Casablanca convirtió un garaje en cine por un día
“Hay espíritu de barrio, lo que le falta es el dinamismo cultural”
El Casablanca Weekend Festival se clausuró ayer después de dos fines de semana de conciertos, presentaciones y una proyección de cine muy especial con la que se cerró la edición. El garaje Casablanca, en Venezuela, 83, cambió los coches por las sillas para acoger una sesión de cine con la película “Nosferatu”. El clásico de terror, dirigido por Murnau en 1922, contó con la interpretación en directo de la sonora compuesta para el film por parte del trío Caspervek.

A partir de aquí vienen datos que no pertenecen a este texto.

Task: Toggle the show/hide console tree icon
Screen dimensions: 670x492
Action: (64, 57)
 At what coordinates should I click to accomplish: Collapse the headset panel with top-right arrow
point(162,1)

El contexto y la ambientación de la sala incrementó la experiencia de los 120 espectadores.
“Es la primera vez que se hace y tuvo una gran aceptación, por lo que nuestra intención es continuar con las proyecciones en lugares poco habituales, resulta muy atractivo para el público”, afirmó Alberto Cunha, promotor del evento.

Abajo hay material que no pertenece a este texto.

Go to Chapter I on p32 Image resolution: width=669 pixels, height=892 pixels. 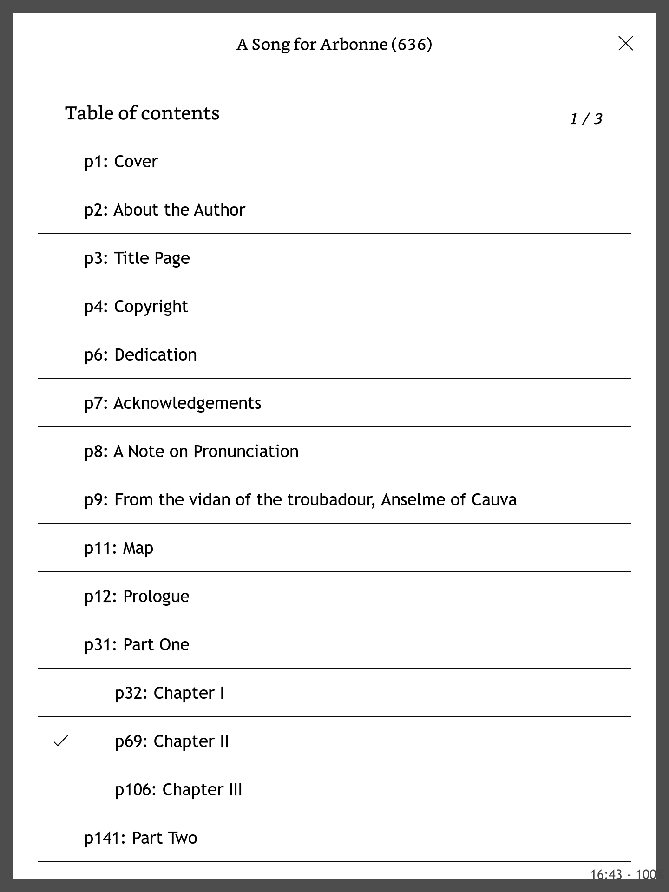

Desde la Asociación Distrito Cultural Casablanca y en colaboración con la asociación de vecinos de O Calvario, se recuperó el festival en Casablanca, que programó actuaciones en El Corte Inglés (Hermanos Cunha), en la Pecera (Eladio y los Seres Queridos; Los Naipes y José María Guzmán) y la presentación de “Escolma aberta” en la librería Versus. “En Casablanca sí que hay espíritu de barrio, lo que le falta es dinamismo cultural; el festival tuvo muy buena acogida, conseguimos mover a la gente, por eso tenemos la ambición de continuar y ampliar la oferta”, indicó Cunha, que asegura que hoy ya comenzará a pensar en la próxima edición.
En año, el Casablanca Weekend se celebró dentro de la programación de la Festa da Alegría de O Calvario, barrio con el que limita.